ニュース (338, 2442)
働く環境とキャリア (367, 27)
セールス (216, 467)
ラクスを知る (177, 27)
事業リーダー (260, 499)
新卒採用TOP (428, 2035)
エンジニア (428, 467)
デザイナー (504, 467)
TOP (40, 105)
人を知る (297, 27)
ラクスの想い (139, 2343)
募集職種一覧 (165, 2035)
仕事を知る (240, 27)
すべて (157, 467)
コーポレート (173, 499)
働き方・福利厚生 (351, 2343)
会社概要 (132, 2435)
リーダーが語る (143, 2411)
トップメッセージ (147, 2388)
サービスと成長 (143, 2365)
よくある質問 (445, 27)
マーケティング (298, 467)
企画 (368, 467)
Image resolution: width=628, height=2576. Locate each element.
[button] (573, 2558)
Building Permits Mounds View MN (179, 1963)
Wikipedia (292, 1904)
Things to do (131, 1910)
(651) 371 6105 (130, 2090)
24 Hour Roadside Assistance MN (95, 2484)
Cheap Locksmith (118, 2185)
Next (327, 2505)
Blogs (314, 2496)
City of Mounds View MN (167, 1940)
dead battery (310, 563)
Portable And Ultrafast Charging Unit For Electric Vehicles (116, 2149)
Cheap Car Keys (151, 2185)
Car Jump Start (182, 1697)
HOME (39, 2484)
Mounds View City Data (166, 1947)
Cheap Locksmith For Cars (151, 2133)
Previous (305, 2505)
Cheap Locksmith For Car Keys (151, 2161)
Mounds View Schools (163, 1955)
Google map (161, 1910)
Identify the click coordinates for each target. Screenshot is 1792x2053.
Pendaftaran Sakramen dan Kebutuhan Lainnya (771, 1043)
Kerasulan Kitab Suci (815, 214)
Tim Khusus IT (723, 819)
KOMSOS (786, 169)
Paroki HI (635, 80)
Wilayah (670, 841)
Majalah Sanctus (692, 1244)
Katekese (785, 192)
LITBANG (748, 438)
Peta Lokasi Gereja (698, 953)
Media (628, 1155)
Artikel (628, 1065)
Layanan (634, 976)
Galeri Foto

========================

WHAT NEEDS TO BE DONE => All of the entries above are to be written out again exactly.

RESPONSE TO THE EXERCISE =>
ニュース (338, 2442)
働く環境とキャリア (367, 27)
セールス (216, 467)
ラクスを知る (177, 27)
事業リーダー (260, 499)
新卒採用TOP (428, 2035)
エンジニア (428, 467)
デザイナー (504, 467)
TOP (40, 105)
人を知る (297, 27)
ラクスの想い (139, 2343)
募集職種一覧 (165, 2035)
仕事を知る (240, 27)
すべて (157, 467)
コーポレート (173, 499)
働き方・福利厚生 (351, 2343)
会社概要 (132, 2435)
リーダーが語る (143, 2411)
トップメッセージ (147, 2388)
サービスと成長 (143, 2365)
よくある質問 (445, 27)
マーケティング (298, 467)
企画 (368, 467)
Image resolution: width=628, height=2576. Locate each element.
[button] (573, 2558)
Building Permits Mounds View MN (179, 1963)
Wikipedia (292, 1904)
Things to do (131, 1910)
(651) 371 6105 (130, 2090)
24 Hour Roadside Assistance MN (95, 2484)
Cheap Locksmith (118, 2185)
Next (327, 2505)
Blogs (314, 2496)
City of Mounds View MN (167, 1940)
dead battery (310, 563)
Portable And Ultrafast Charging Unit For Electric Vehicles (116, 2149)
Cheap Car Keys (151, 2185)
Car Jump Start (182, 1697)
HOME (39, 2484)
Mounds View City Data (166, 1947)
Cheap Locksmith For Cars (151, 2133)
Previous (305, 2505)
Cheap Locksmith For Car Keys (151, 2161)
Mounds View Schools (163, 1955)
Google map (161, 1910)
Identify the click coordinates for each target. Screenshot is 1792x2053.
Pendaftaran Sakramen dan Kebutuhan Lainnya (771, 1043)
Kerasulan Kitab Suci (815, 214)
Tim Khusus IT (723, 819)
KOMSOS (786, 169)
Paroki HI (635, 80)
Wilayah (670, 841)
Majalah Sanctus (692, 1244)
Katekese (785, 192)
LITBANG (748, 438)
Peta Lokasi Gereja (698, 953)
Media (628, 1155)
Artikel (628, 1065)
Layanan (634, 976)
Galeri Foto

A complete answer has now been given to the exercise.